For the first time in over 100 years, the New Hampshire Union Leader came out for the Democratic instead of a Republican. The editorial board did waffle and ask people to vote for GOP senators and representatives. Incumbent Jeanne Shaheen (D-NH) is ahead by an average of 18 points; the two representatives are projected to win by 90 percent and 100 percent.

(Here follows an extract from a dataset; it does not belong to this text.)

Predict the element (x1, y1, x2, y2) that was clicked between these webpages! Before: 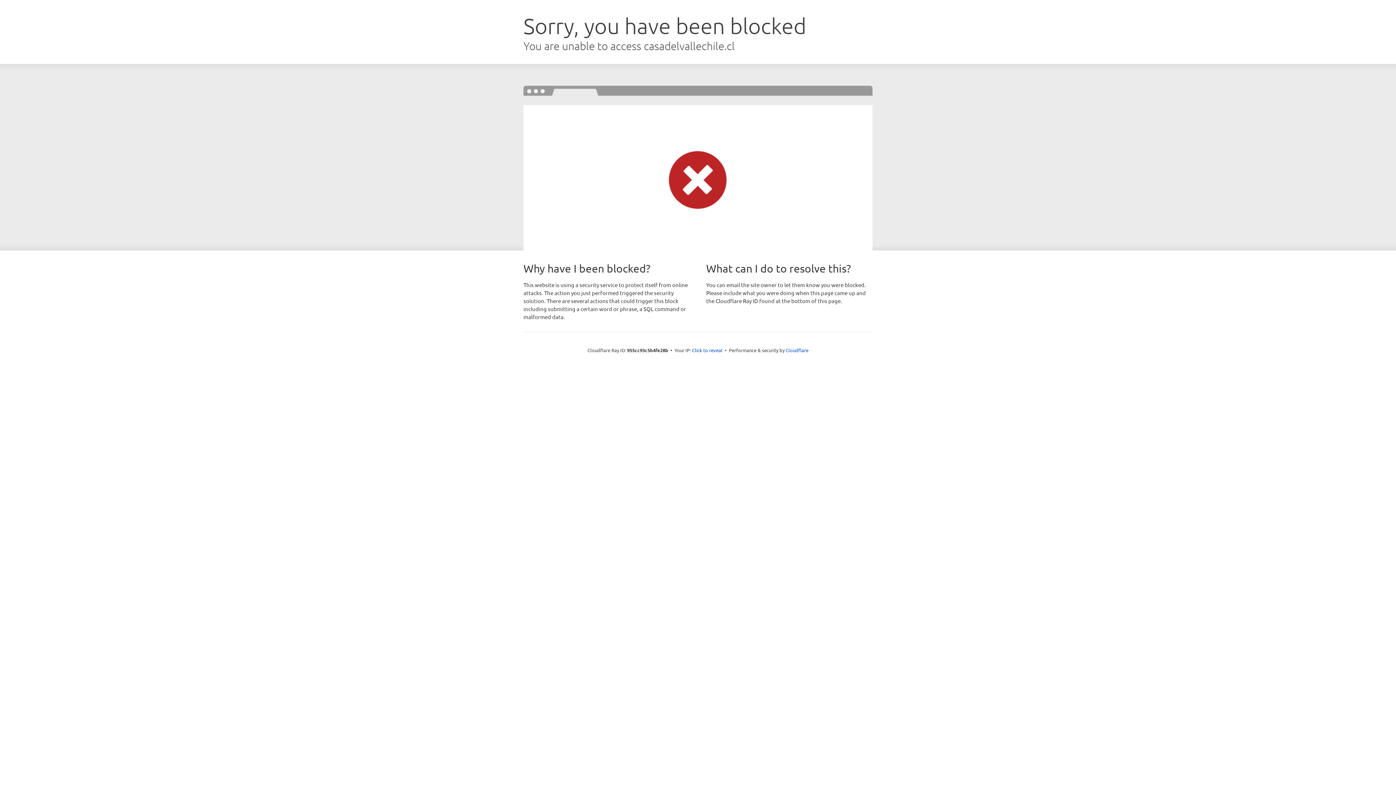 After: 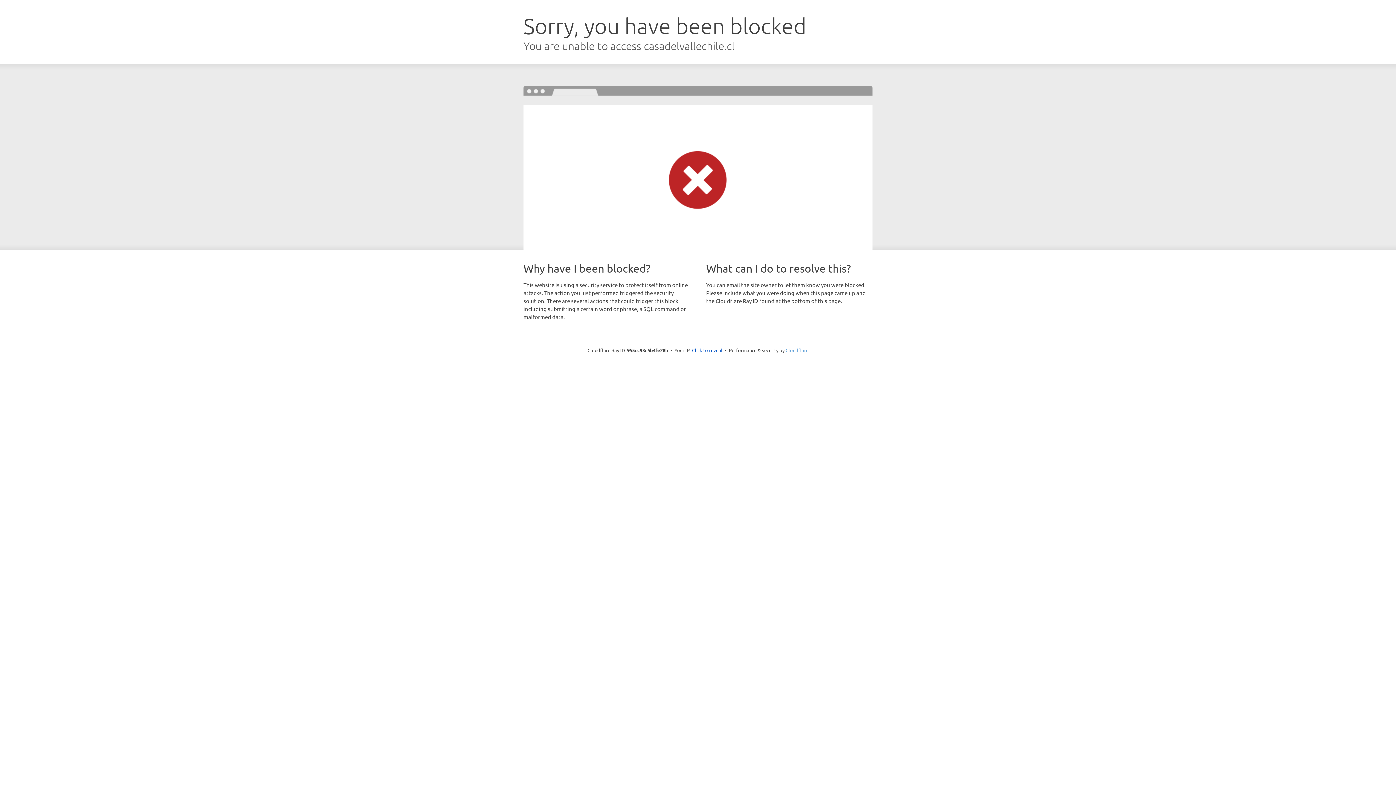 Action: bbox: (785, 347, 808, 353) label: Cloudflare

Joe Biden is the fourth Atlantic endorsement in 163 years following Abraham Lincoln, Lyndon Johnson, and Hillary Clinton. Four years ago, the periodical wrote:
“[Trump] traffics in conspiracy theories and racist invective; he is appallingly sexist; he is erratic, secretive, and xenophobic; he expresses admiration for authoritarian rulers, and evinces authoritarian tendencies himself … He is an enemy of fact-based discourse; he is ignorant of, and indifferent to, the Constitution; he appears not to read.”
DDT hasn’t changed in four years, but the Atlantic found much more to say about him.

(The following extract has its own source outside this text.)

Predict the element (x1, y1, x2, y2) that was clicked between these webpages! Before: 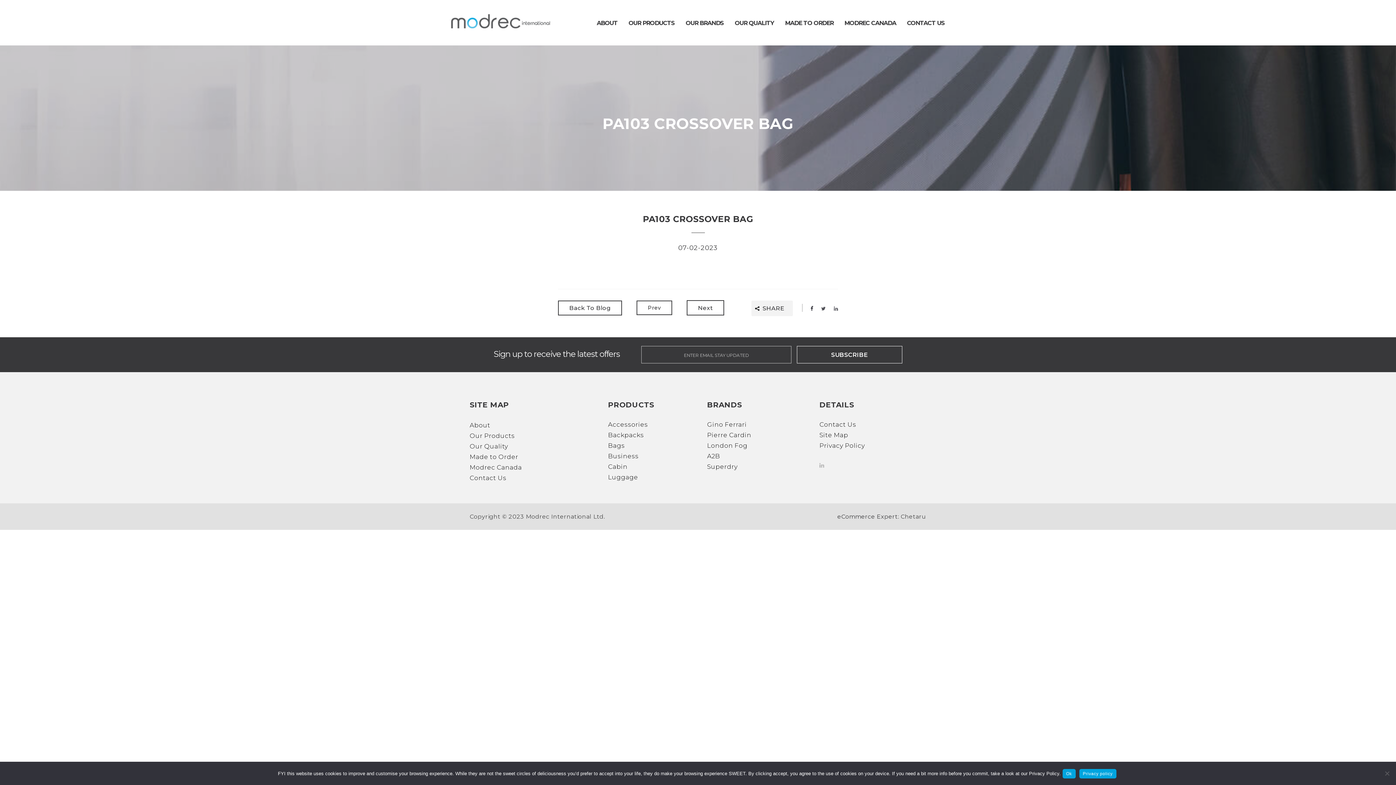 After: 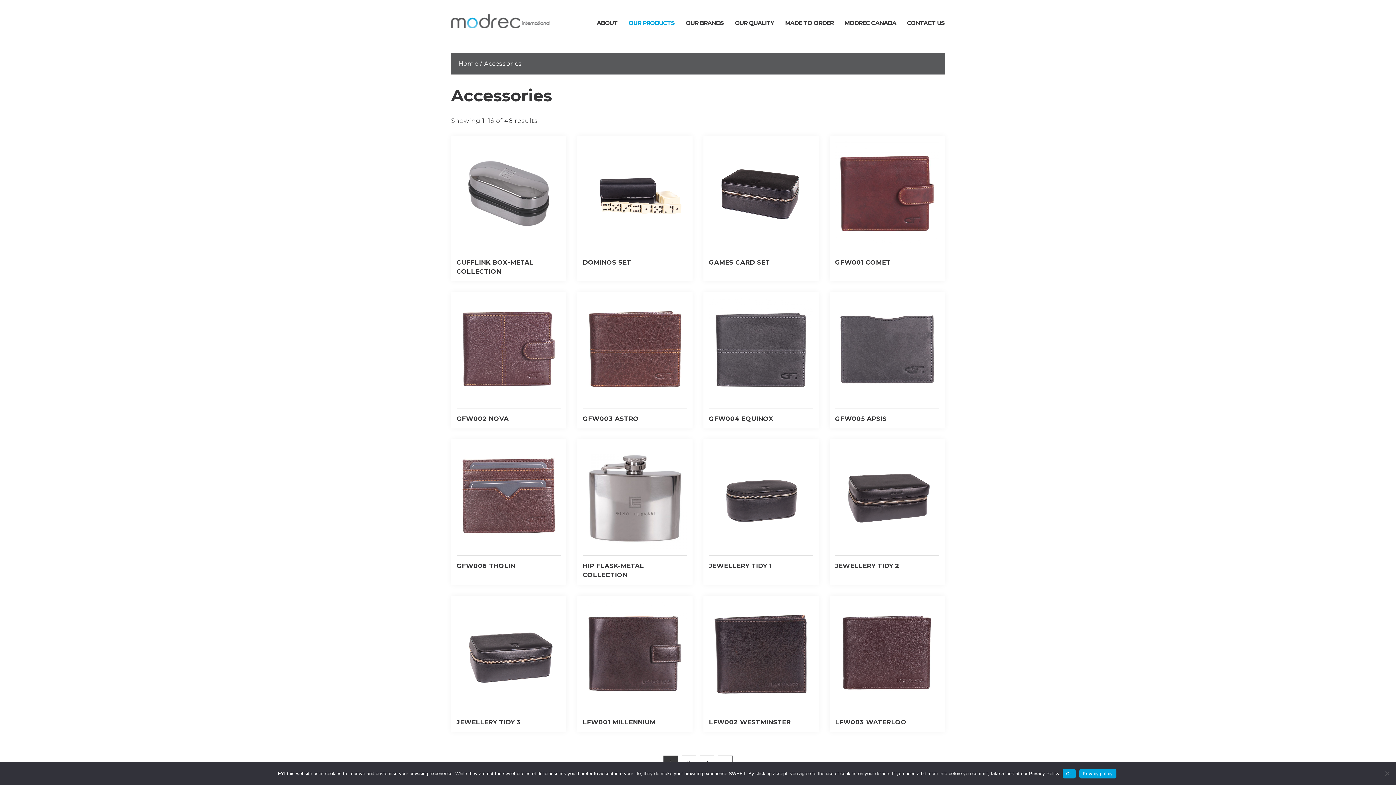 Action: label: Accessories bbox: (608, 420, 648, 428)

The 35 editors of prestigious New England Journal of Medicine broke its almost two-century tradition avoiding politics and called for people to vote against leaders who failed to address the pandemic, describing them as “dangerously incompetent.” The editorial, “Dying in a Leadership Vacuum,” used no names but obviously condemned DDT’s administration and accused governmental agencies, such as the CDC, the FDA, and the National Institutes of Health, for being undermined by DDT’s administration. When the Scientific American endorsed Joe Biden last month, the respected journal broke its 175-year history to back a presidential candidate.
At his campaign rallies, DDT suggested he will fire Dr. Anthony Fauci, his former infectious disease expert after the election, but he can’t do it. Director of the National Institute of Allergy and Infectious Diseases, Fauci is not a political appointee and cannot be fired without just cause in a lengthy process initiated by the NIH director of the HHS Secretary. Such action could also be appealed in court.
DDT has replaced Fauci’s expertise with Scott Atlas’ lies and idiocies, the most recent one an interview on Russian-state funded and controlled media RT. As ignorant about the Russian propaganda source RT as about the virus, Atlas apologized by saying he didn’t know that it was a registered foreign agent meddling in both 2016 and 2020 elections. He didn’t apologize for his lies. DHS had issued an internal bulletin about Russia’s propaganda “to undermine public trust in the electoral process.” The White House stated Atlas didn’t have clearance for his interview done from White House property. His lies included the standard false and nonscientific claims about masks not having value, lockdowns killing people, and uselessness of testing asymptomatic people. A radiologist, Atlas has no background in infectious diseases or epidemiology.
The voting has begun. The hamlet of Dixville Notch (NH) gathers at midnight to kick off Election Day (right). In the primary, three votes were for Mike Bloomberg, one of the voters a lifelong Republican, and the other two were split between Bernie Sanders and Pete Buttigieg. Joe Biden received all five votes in the first announced votes for November 3. DDT took nearby Millsfield 16-5, and the 48 voters of Hart’s Location changed to daylight voting this year. And so it begins.